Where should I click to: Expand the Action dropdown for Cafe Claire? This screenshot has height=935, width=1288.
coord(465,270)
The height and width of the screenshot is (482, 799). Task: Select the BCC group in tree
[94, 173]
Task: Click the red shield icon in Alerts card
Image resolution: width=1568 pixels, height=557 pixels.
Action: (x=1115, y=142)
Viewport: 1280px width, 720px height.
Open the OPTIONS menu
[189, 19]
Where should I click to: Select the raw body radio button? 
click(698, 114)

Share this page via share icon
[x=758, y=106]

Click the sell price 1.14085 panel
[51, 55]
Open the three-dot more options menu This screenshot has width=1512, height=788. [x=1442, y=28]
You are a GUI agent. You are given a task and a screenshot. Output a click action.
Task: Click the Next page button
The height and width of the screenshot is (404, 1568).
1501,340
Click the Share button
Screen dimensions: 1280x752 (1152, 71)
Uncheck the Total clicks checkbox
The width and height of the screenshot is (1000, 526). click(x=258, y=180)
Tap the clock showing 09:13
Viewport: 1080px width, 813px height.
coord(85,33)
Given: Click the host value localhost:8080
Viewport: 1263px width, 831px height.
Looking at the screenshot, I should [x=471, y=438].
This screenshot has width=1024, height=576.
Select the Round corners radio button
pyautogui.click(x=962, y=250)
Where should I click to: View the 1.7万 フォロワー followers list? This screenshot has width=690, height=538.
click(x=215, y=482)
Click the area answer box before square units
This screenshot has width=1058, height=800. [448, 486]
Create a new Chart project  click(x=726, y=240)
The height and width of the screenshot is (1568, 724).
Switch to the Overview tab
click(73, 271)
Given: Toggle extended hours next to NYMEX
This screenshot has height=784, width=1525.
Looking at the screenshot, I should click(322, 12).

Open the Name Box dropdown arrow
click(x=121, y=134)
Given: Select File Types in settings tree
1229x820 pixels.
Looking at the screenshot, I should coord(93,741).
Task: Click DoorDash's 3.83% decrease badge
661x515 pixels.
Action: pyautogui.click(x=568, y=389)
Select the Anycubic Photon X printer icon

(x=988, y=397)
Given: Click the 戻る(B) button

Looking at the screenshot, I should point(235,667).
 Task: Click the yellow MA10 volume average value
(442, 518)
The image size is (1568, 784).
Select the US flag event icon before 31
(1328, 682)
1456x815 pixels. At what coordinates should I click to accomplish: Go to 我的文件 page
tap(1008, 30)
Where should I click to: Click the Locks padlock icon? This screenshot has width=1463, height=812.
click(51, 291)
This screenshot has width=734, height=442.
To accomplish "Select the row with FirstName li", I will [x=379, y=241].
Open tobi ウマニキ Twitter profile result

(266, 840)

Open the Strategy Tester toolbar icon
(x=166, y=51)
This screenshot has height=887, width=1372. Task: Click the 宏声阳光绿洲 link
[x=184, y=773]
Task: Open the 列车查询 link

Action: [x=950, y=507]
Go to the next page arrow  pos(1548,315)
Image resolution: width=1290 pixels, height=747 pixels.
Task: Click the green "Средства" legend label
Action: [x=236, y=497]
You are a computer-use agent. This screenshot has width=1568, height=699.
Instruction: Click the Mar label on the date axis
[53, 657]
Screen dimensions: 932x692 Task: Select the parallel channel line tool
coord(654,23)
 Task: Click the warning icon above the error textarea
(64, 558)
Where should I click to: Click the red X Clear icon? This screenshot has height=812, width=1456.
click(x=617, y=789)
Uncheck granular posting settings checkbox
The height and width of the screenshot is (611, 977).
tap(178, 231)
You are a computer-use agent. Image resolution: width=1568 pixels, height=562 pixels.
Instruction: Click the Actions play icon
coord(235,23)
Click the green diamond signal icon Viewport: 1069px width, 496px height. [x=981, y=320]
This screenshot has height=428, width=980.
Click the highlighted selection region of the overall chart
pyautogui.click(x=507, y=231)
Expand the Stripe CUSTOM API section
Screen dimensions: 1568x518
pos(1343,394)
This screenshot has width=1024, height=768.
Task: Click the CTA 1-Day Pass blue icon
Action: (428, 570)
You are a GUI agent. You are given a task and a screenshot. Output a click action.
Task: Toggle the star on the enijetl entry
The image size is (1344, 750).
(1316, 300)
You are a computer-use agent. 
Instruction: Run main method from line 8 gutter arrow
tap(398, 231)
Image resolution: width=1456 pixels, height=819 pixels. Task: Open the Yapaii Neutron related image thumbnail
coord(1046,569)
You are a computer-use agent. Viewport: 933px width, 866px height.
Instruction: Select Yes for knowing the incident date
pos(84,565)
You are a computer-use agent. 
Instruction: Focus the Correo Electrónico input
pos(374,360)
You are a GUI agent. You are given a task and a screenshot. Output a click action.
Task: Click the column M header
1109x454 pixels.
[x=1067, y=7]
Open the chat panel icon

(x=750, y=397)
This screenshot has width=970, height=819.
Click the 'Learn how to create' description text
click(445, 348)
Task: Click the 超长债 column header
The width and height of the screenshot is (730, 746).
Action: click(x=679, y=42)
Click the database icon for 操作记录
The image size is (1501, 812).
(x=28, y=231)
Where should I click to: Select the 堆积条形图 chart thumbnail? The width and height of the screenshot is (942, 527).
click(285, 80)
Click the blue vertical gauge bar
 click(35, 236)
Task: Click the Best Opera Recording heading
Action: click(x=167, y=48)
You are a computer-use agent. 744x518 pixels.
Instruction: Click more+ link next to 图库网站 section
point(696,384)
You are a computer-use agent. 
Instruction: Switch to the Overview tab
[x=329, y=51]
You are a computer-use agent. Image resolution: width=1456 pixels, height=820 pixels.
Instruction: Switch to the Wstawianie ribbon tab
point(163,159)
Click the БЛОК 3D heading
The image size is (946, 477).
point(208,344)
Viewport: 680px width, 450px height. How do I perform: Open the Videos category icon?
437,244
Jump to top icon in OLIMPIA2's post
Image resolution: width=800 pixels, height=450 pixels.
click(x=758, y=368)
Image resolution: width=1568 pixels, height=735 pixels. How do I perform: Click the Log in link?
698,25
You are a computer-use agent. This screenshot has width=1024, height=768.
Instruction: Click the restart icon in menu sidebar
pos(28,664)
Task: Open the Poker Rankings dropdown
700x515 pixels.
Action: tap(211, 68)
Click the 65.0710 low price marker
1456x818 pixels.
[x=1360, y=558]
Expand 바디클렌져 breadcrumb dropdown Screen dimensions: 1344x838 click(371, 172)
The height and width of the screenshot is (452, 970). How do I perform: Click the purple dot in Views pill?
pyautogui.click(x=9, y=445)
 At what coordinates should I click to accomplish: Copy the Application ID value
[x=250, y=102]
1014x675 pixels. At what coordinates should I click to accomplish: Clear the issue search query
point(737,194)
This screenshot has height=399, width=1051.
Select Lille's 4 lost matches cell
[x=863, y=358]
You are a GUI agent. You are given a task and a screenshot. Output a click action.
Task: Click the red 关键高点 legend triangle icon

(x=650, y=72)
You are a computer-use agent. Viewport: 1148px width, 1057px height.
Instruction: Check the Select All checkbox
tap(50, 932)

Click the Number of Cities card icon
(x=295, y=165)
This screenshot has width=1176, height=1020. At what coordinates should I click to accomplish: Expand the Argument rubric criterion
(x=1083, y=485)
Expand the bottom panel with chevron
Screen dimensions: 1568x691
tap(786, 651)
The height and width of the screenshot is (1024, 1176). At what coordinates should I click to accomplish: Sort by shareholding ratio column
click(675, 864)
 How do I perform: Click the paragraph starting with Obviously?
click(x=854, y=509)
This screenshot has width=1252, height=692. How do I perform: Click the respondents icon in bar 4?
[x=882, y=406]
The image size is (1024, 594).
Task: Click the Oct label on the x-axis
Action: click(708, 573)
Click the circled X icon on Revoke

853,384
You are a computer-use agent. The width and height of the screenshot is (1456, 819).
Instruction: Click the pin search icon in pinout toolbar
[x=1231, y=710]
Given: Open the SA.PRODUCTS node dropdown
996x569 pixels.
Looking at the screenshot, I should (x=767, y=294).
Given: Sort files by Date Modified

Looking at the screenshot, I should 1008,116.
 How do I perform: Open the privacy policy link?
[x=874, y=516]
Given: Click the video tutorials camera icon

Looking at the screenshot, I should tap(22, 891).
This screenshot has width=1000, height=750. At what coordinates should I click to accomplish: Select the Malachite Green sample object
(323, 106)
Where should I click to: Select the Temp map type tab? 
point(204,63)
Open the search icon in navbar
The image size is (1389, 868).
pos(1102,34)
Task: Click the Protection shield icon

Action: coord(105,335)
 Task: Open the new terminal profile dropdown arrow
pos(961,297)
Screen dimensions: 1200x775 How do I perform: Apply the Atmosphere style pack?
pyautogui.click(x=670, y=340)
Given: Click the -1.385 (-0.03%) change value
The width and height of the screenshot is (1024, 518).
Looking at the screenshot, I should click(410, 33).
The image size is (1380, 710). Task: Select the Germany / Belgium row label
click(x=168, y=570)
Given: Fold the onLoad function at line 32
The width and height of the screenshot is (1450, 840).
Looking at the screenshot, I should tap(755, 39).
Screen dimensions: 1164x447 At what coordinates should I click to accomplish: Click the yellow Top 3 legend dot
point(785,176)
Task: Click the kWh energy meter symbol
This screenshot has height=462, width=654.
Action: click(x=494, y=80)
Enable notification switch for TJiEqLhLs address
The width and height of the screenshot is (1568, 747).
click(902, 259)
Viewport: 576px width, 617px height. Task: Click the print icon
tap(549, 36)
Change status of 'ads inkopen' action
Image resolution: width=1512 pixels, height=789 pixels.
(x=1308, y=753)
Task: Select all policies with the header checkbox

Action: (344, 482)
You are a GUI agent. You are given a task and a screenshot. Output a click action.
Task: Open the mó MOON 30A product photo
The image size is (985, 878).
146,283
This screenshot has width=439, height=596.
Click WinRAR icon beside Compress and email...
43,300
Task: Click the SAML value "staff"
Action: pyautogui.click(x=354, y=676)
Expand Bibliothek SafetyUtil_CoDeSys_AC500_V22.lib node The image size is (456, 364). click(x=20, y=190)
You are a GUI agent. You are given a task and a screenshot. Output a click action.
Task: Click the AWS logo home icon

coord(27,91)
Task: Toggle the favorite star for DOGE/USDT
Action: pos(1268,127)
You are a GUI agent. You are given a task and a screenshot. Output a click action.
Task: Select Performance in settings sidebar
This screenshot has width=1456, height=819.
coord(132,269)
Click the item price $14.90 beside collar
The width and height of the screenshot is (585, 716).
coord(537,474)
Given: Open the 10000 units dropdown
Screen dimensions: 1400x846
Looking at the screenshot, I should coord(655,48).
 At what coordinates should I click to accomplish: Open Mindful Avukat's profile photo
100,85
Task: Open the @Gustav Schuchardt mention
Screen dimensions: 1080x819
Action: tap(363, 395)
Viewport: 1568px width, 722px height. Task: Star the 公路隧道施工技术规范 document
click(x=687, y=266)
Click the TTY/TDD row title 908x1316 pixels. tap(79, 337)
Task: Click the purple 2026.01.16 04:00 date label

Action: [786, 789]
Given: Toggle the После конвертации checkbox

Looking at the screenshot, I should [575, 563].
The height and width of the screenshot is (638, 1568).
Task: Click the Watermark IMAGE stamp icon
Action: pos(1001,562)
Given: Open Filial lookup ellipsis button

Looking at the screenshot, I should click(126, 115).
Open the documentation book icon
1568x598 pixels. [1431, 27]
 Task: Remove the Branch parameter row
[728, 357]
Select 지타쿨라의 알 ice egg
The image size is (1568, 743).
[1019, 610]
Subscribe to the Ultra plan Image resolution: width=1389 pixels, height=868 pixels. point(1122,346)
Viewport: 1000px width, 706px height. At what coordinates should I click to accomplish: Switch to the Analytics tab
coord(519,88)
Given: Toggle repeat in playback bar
——————————
→ **INSTRUCTIONS TO FOLLOW**
Reproduce verbatim the stretch of entries from the line containing "You are a computer-use agent. Image resolution: width=1568" through the line containing "Click the green diamond".

→ **RESPONSE BELOW**
You are a computer-use agent. Image resolution: width=1568 pixels, height=562 pixels.
Instruction: Click the Actions play icon
coord(235,23)
Click the green diamond signal icon Viewport: 1069px width, 496px height. [x=981, y=320]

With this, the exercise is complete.